Online but Still in Class
Cary Stamas is principal at MySchool@Kent, a Kent ISD program that serves high schools in Kent County. MySchool is known as a blended school, in that it includes online courses that can be done on students’ own, but has a two-day-a-week attendance requirement.
Stamas said different programs throughout the state have different levels of attendance requirements, up to students having to be there only for testing. He says research shows that online schools that have some in-person requirements do better.
“Because there’s still a face-to-face component and you’re still interacting with other students (and) the teacher, there is that personal touch,” Stamas said. “Without a face-to-face component, online doesn’t do as well as traditional brick and mortar.”
At Unity, nearly 100 percent of students’ lessons take place online, but they are required to be in school five days a week. The school for students in grades 9-12 has been around since 1994, but became an online school in 2010.
Like traditional public schools, online schools must meet Michigan Merit Curriculum and Common Core State Standards. At Unity, graduation requires completion of 21 credits, versus 27 credits at Lowell High School. The difference is in required electives, said lead teacher Sue Sweet.
Sweet likes that the system Lowell uses includes online and written assessments in the form of essays and reports.

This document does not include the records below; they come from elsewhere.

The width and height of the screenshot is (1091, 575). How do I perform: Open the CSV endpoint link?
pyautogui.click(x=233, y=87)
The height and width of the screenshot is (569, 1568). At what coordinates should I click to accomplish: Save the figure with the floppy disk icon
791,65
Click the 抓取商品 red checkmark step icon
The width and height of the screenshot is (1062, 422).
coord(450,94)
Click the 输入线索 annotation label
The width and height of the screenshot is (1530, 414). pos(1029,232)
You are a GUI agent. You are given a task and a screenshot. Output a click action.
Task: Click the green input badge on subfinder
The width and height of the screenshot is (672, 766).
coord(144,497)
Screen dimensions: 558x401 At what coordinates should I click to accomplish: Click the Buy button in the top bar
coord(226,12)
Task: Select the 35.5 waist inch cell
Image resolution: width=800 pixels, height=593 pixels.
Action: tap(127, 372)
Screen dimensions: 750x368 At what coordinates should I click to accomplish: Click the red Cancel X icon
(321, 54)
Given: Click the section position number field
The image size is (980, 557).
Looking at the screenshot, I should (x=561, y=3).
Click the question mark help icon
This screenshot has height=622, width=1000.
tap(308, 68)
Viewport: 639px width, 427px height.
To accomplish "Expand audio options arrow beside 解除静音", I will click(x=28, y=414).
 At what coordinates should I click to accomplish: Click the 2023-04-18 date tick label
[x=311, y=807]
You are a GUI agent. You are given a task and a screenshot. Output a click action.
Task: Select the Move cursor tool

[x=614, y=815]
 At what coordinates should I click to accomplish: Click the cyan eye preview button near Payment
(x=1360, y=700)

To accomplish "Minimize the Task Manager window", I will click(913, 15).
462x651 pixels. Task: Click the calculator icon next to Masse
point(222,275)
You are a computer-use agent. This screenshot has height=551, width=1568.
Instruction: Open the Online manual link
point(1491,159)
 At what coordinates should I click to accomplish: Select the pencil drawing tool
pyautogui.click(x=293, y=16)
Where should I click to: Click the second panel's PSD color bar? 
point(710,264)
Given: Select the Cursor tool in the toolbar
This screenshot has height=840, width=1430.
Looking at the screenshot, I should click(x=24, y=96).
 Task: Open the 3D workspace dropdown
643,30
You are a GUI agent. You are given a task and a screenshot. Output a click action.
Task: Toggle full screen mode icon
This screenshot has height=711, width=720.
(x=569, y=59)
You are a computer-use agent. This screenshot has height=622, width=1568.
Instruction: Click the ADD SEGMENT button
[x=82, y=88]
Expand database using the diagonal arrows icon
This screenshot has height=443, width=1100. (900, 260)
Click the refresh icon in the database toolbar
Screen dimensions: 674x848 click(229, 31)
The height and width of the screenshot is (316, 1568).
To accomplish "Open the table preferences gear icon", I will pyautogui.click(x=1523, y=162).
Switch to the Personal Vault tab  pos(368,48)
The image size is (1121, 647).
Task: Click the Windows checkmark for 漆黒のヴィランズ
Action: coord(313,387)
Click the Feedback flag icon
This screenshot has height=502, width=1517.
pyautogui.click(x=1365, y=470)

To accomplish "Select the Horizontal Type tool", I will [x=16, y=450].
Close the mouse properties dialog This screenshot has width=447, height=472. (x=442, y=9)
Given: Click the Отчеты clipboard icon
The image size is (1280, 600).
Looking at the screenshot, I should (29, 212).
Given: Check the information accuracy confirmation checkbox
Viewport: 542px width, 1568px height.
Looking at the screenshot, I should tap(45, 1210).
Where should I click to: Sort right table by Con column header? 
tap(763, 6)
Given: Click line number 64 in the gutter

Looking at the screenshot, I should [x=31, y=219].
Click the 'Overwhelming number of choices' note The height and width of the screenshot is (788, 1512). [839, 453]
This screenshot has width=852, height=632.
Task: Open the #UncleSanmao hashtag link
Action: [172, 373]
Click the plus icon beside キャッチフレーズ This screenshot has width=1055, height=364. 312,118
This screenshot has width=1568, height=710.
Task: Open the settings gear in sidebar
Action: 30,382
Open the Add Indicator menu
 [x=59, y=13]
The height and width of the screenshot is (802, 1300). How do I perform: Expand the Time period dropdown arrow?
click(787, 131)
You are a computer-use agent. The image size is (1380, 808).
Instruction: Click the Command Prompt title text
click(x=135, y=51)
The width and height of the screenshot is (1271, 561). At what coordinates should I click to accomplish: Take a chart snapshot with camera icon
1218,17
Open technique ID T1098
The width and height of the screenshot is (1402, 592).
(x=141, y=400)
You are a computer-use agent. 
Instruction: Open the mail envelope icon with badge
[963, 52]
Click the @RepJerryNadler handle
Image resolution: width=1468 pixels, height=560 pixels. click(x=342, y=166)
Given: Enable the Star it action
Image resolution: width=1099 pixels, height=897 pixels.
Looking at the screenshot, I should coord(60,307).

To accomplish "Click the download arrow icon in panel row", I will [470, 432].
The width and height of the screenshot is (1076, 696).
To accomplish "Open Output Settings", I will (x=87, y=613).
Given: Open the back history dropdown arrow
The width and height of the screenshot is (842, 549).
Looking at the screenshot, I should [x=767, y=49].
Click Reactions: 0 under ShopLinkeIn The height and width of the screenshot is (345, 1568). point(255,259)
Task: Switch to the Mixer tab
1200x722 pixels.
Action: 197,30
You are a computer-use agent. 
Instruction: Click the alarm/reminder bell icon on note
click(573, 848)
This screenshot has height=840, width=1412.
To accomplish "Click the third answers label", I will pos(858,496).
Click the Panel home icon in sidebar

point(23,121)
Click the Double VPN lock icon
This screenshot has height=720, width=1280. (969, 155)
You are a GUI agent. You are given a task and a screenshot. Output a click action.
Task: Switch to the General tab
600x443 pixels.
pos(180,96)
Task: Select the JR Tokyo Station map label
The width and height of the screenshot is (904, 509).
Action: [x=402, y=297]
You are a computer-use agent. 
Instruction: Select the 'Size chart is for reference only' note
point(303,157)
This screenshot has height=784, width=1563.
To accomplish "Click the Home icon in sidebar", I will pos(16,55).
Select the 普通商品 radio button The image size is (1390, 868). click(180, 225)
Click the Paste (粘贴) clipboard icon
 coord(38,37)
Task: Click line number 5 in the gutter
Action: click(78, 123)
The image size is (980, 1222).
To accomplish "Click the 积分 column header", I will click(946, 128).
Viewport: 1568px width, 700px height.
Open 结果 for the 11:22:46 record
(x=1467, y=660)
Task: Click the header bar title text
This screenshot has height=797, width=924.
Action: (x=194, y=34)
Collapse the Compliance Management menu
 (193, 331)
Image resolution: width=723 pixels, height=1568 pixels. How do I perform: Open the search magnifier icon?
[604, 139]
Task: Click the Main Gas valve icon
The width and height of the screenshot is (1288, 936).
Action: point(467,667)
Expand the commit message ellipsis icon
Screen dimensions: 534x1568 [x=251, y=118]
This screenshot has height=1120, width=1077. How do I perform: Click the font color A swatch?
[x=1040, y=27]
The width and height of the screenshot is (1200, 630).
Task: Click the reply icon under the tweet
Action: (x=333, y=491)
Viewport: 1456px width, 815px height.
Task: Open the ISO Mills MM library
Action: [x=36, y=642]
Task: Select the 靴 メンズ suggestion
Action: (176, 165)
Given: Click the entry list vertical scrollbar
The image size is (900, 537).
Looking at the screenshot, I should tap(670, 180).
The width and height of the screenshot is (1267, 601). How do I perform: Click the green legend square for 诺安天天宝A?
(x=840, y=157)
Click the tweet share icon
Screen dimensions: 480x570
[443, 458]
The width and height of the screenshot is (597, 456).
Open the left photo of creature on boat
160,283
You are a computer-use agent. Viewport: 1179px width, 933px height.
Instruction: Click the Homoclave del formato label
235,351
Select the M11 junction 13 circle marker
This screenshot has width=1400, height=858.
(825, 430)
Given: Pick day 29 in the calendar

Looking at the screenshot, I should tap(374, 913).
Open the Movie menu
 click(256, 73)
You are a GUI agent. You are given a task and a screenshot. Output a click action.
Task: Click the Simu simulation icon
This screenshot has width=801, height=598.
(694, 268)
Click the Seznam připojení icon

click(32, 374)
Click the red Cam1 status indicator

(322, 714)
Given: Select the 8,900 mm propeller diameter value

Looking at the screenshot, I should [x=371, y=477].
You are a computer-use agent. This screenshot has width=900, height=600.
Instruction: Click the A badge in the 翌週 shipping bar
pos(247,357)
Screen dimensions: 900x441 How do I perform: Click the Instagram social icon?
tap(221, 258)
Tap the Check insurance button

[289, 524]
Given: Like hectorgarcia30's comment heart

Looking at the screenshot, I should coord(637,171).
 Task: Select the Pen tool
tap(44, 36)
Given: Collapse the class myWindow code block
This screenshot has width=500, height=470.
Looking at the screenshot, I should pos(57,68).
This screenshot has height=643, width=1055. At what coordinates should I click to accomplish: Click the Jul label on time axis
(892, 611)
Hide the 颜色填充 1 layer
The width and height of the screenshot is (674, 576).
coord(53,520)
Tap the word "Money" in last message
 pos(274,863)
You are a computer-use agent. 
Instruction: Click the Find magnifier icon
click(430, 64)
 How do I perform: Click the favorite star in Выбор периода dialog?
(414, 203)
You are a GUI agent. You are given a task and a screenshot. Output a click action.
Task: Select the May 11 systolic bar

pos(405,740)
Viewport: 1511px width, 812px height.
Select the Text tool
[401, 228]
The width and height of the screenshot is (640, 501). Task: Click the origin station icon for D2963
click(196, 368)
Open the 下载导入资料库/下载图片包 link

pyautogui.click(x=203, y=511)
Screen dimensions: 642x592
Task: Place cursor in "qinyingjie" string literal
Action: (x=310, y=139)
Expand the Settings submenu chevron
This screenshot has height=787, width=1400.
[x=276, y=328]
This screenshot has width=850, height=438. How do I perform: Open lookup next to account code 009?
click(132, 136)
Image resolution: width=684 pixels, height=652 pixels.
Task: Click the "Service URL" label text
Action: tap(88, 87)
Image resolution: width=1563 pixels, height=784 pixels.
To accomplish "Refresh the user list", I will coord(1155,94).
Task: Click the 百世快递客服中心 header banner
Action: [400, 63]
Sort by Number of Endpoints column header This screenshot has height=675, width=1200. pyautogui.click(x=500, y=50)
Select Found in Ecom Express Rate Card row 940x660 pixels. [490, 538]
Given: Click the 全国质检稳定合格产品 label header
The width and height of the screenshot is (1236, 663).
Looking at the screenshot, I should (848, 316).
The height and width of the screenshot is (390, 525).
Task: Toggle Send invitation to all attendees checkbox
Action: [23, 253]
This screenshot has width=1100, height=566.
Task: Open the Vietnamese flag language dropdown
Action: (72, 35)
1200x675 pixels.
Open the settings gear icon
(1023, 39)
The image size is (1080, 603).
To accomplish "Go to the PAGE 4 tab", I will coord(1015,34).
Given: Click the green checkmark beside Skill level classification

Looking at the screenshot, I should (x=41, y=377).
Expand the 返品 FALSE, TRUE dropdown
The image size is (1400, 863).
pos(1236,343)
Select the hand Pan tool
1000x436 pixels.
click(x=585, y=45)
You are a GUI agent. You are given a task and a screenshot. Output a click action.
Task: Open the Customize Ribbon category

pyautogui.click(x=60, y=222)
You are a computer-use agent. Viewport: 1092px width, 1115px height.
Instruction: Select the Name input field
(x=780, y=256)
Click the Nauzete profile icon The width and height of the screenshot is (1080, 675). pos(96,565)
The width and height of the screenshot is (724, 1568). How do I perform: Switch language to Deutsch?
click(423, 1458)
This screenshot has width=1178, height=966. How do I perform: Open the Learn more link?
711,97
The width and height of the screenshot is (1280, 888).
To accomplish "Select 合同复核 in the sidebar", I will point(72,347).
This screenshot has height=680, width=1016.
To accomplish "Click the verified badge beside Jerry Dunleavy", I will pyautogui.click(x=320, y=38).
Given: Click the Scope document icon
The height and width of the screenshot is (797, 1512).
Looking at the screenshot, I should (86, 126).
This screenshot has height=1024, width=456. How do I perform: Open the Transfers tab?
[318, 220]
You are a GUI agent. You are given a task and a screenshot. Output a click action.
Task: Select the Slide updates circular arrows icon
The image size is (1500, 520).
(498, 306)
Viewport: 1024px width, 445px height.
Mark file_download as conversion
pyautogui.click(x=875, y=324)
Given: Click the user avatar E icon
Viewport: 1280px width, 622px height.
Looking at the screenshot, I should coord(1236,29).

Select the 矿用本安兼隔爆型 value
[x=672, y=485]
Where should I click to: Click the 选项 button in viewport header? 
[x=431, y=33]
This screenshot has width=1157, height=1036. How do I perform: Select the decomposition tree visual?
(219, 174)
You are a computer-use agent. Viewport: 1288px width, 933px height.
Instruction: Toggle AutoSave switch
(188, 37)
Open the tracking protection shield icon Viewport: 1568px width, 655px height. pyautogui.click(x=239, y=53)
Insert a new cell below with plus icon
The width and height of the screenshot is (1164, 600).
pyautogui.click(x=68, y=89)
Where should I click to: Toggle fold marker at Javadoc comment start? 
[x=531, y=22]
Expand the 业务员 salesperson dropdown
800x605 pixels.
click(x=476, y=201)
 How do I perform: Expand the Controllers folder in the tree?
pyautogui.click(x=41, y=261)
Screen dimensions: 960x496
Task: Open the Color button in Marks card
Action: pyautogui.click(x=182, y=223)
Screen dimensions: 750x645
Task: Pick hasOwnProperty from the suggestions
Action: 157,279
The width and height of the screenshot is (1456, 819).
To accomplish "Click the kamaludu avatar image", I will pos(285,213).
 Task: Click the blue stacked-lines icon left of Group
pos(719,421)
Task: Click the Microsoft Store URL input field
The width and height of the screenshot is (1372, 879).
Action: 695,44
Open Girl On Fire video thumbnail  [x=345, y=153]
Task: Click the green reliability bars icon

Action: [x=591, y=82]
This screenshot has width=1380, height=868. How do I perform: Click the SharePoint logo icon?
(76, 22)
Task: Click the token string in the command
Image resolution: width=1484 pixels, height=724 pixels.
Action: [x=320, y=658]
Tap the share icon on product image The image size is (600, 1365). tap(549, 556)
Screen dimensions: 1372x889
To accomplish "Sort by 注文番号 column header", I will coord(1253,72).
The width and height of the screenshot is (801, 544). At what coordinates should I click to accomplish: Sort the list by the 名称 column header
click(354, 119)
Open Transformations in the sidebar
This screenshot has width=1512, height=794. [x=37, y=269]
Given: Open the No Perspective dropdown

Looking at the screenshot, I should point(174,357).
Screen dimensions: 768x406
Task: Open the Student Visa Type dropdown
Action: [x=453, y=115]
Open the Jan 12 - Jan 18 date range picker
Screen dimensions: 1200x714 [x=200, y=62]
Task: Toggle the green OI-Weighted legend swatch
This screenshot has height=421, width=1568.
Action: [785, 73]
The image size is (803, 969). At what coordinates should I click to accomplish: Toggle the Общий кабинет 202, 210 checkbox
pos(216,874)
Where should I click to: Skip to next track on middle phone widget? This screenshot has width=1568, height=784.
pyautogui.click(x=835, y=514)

“I want them to be able to develop the answer in their heads, then communicate it,” she said. “That’s a challenge, but it’s good for them to do because they are going to use that forever.”
Keeping Teacher Busy
Twenty students on average occupy desks that line the perimeter of one classroom of the program, inside the Runciman administration building, where the district’s main office is located. At the head of the class, Sweet sits across from nearly every student at least once a day, giving one-on-one help in chemistry, then English, then algebra, then government, then geometry.
She is rarely alone at her desk. “It’s a whirlwind,” she says.
Superintendent Greg Pratt said declining enrollment at Unity has seen the number of students drop from as many as 90 to its present 20. He attributes the trend to improved efforts to keep students in the main high school, as well as the school no longer accepting out-of-district students.
That Unity students are of varying grade levels and lack credits in varied subjects also contributed to switching to the online model, Pratt said.
He said Unity graduates just under 60 percent of its students.
Sweet says she understands that some parents and students might have reservations about online-only learning.
“I think we can all agree this is not the ideal learning format,” she said. “There are some real challenges, like the instant feedback you get from interacting in a group all day, and the hands-on piece.
“But there are some big plusses too,” Sweet added. “When you miss a day, you don’t have to have someone else go back to get you caught up. You just pick back up where you were.”
Despite Unity’s online focus, the opportunity students have for one-on-one help is a key component, and “the biggest reason I love teaching here,” Sweet said.
“I get that students want the power of being able to get through courses on their own. They want that independence. But the vast majority of them get stuck. They need a routine. They need someone who’s around all the time and available to give that assistance and to hold them accountable.”